Not Cop Wannabe Material

3 Mar

I’ve always been fascinated with cops.  I don’t know if it’s the uniform, the power, or the fact they’re pretty much all hot, I can’t get enough.  I participated in a citizens academy this past winter (my fourth) and I loved it.  In fact, I liked it so much I decided to interview for their police reserves.

It sounded like a lot of fun.  I can help out the hot cops and perform some community service (and maybe get a date or two out of the deal).  I interviewed a couple of weeks ago and it was horrible.  The interview couldn’t have gone any worse.

I walk in to the room and it’s four men in uniform (all not cute…I was robbed) and an employee of the city.  They didn’t seem too unfriendly at first until I was asked to give them my life story in three minutes.  I thought, “This is it, my moment to shine.  I’ll make them laugh.”

The three minutes began with “Once upon a time, I was born on this date at this hospital in Minnesota.  But, you probably already knew that.”  Crickets and stone faces.  You could hear a pin drop.  It was bad.  I’m so used to people laughing or at least smiling that it unnerved me and I became self-conscious and uncomfortable.

Next, the interrogation began.  I was asked why I hadn’t filled out the section of the application where they asked about police interactions.  I mentioned I really hadn’t had any.  I’ve never been arrested and only have had a jaywalking ticket and a few speeding and parking tickets.  I said they are probably off my record, they didn’t agree.

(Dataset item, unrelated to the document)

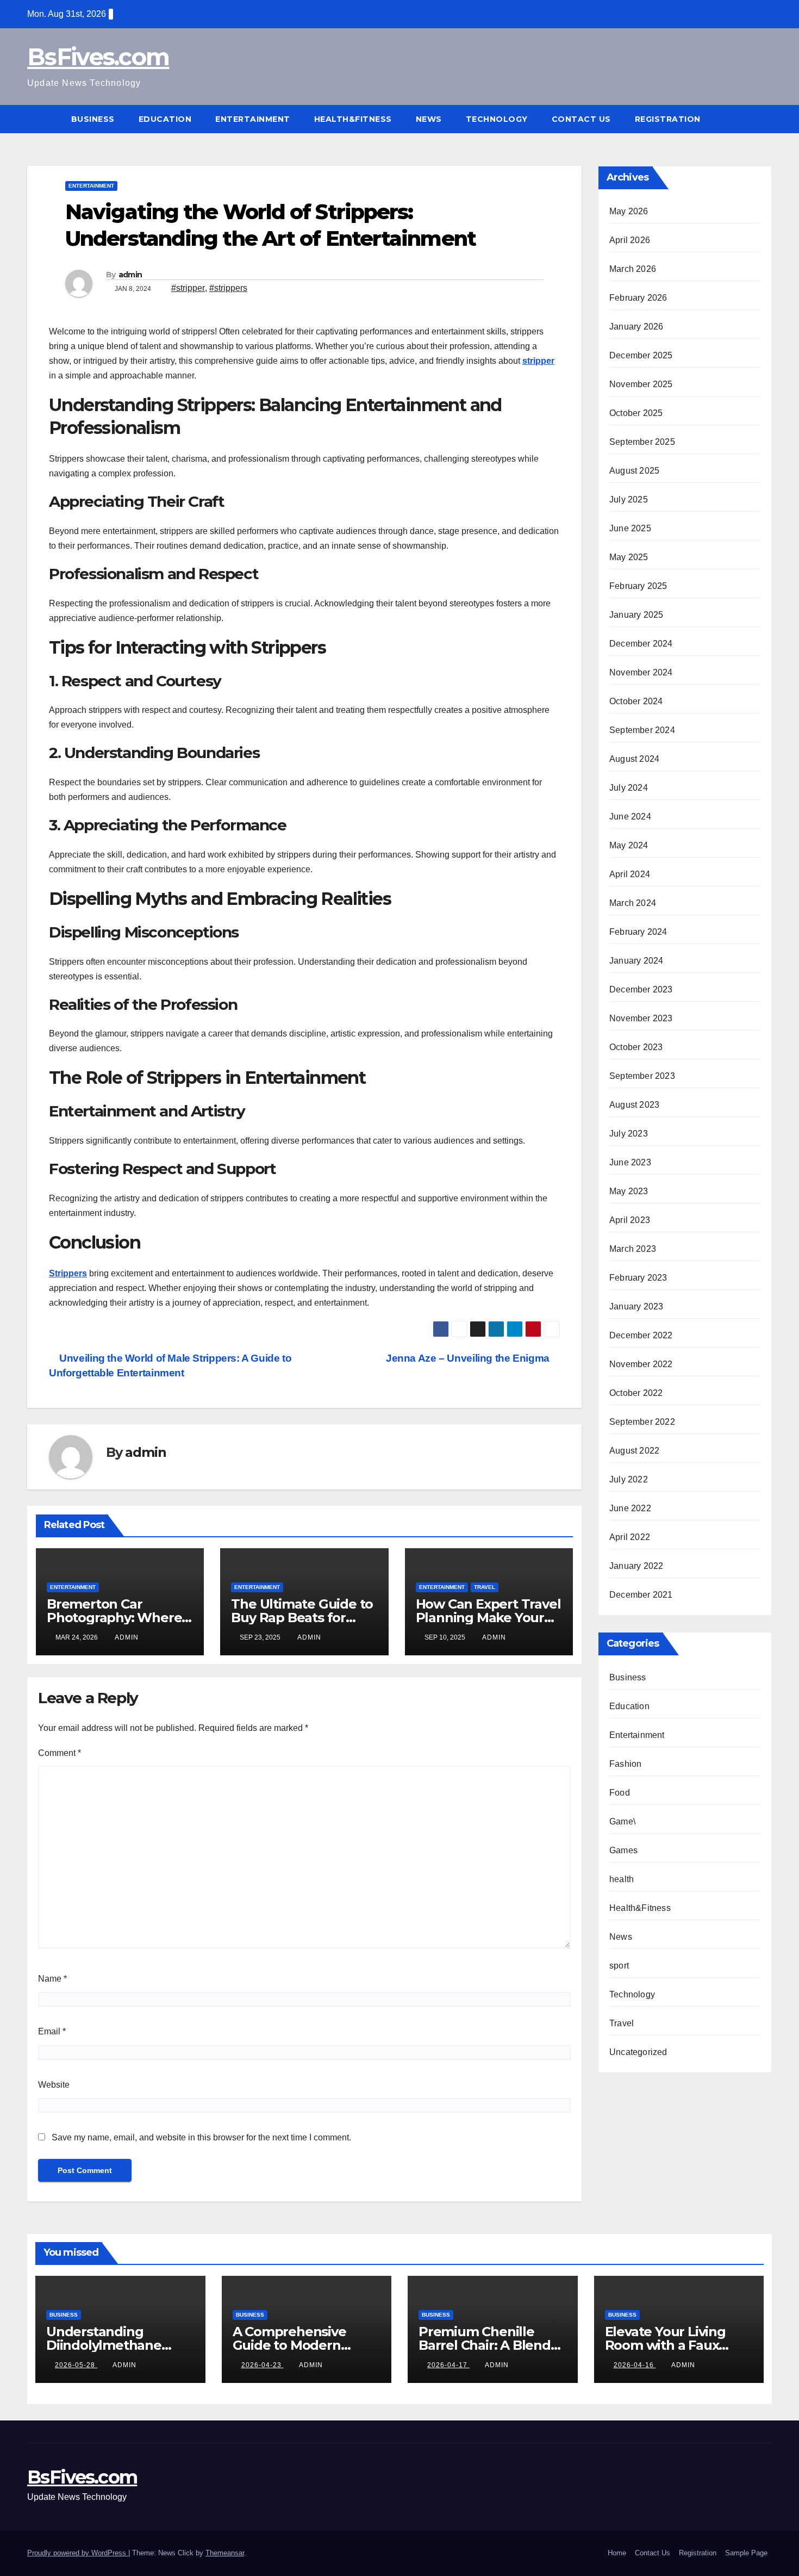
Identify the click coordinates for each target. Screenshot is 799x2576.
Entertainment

The old crabby uniform told me I’d be surprised what was on my record and they would find out everything.  I told him all of those tickets were back in the 1990’s and I hadn’t had any since.  He questioned me further but at the end mentioned, “Just to let you know, those tickets won’t count against you.”  What?!  Well, then why the hell were you asking me about them if they don’t matter!  Grrr!!

The more they asked me questions and how I would handle situations, the more obvious it was that I didn’t belong there.  The uniforms had zero sense of humor and thought they were the cat’s meow.  Really?  You are reserves….you’re not real cops!  Get over yourselves already!!

Needless to say, I didn’t get a reserve position, which is fine with me.  I’ll stick to drooling over men in uniform versus working with them.  Besides, those navy polyester pants are definitely not slimming nor in style this season.